Referendum, la soddisfazione dei GD di Agrigento

A seguito del raggiungimento del quorum al referendum dell’11 e 12 giugno 2011, i Giovani Democratici scrivono in una nota: «Il risultato ottenuto dai sì nei quattro quesiti referendari ci lascia pienamente soddisfatti.
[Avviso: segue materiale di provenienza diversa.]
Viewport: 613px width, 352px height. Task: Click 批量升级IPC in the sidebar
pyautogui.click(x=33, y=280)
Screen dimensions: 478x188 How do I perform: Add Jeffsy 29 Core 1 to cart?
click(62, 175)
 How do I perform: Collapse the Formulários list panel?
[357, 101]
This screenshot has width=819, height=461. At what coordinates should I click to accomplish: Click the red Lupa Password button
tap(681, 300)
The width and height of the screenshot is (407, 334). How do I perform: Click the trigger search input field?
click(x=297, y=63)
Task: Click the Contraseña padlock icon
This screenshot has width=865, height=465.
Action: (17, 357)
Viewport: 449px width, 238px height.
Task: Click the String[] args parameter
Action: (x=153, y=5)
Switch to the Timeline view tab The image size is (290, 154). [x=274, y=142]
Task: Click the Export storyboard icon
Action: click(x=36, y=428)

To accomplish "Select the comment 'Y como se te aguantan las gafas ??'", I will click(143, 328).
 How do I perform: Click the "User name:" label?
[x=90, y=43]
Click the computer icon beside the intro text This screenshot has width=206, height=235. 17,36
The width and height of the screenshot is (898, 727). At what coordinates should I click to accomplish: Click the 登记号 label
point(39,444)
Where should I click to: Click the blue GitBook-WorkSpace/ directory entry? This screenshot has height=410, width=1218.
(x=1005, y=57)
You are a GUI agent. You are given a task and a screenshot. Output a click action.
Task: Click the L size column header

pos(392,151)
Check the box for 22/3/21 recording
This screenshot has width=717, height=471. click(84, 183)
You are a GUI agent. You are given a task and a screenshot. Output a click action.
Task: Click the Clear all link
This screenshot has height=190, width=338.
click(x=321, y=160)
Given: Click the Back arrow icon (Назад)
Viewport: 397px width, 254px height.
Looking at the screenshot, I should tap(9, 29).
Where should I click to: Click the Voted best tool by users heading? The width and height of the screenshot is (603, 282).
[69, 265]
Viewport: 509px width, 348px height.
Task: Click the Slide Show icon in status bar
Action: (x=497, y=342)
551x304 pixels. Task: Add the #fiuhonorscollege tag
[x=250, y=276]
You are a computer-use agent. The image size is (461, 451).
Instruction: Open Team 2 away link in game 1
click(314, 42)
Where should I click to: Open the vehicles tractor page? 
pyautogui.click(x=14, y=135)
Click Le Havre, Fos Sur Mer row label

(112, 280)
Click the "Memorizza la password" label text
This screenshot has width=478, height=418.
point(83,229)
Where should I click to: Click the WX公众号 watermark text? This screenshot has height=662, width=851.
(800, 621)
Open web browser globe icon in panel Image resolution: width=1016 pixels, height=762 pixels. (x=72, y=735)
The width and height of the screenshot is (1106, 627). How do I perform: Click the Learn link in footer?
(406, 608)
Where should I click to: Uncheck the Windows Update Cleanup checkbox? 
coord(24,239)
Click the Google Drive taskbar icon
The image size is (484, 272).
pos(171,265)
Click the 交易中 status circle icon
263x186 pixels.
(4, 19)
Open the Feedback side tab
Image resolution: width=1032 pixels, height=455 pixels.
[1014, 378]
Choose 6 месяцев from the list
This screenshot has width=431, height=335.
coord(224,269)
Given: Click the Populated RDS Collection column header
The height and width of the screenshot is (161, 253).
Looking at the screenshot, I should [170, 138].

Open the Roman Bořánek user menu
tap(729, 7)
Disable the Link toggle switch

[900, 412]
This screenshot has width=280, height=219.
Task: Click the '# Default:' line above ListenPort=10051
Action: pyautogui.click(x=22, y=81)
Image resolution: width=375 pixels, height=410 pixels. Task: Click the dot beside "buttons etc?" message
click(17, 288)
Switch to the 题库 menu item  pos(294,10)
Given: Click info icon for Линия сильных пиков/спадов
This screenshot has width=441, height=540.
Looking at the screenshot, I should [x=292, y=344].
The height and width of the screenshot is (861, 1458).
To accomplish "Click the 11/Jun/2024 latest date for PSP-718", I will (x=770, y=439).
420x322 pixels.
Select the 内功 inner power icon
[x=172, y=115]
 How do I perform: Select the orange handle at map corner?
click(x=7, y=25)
Riteniamo che questa sia la vittoria civile di un popolo che desidera, per il bene del Paese, un futuro più sano, fatto di acqua pubblica, ambiente pulito e legge uguale per tutti. L’Italia si è rivelata un esempio di democrazia attiva». Domenica sera, il referendum era stato chiuso con una percentuale che si aggirava attorno al 41 % degli aventi diritto. La certezza è diventata concreta nel primo pomeriggio di lunedì 12, con l’arrivo dei dati ufficiali del Ministero dell’Interno. Alle sedici, tuttavia, quel 57 % rivelava ormai una vittoria più che scontata. Non si verificava un risultato simile da più di dieci anni. «La nostra battaglia democratica -continuano i GD- era iniziata esattamente un mese fa, a Bivona. Con i Giovani Democratici di tutta la Sicilia, difatti, fu organizzata una “due giorni” con personalità di spicco della cultura e della politica regionale, nella quale si informava la cittadinanza circa i temi protagonisti di questo referendum 2011. La vittoria dei quattro sì -concludono i Giovani Democratici-, oltre ad aver confermato che il nostro impegno non è stato per nulla vano, possono considerarsi l’alba di un nuovo giorno».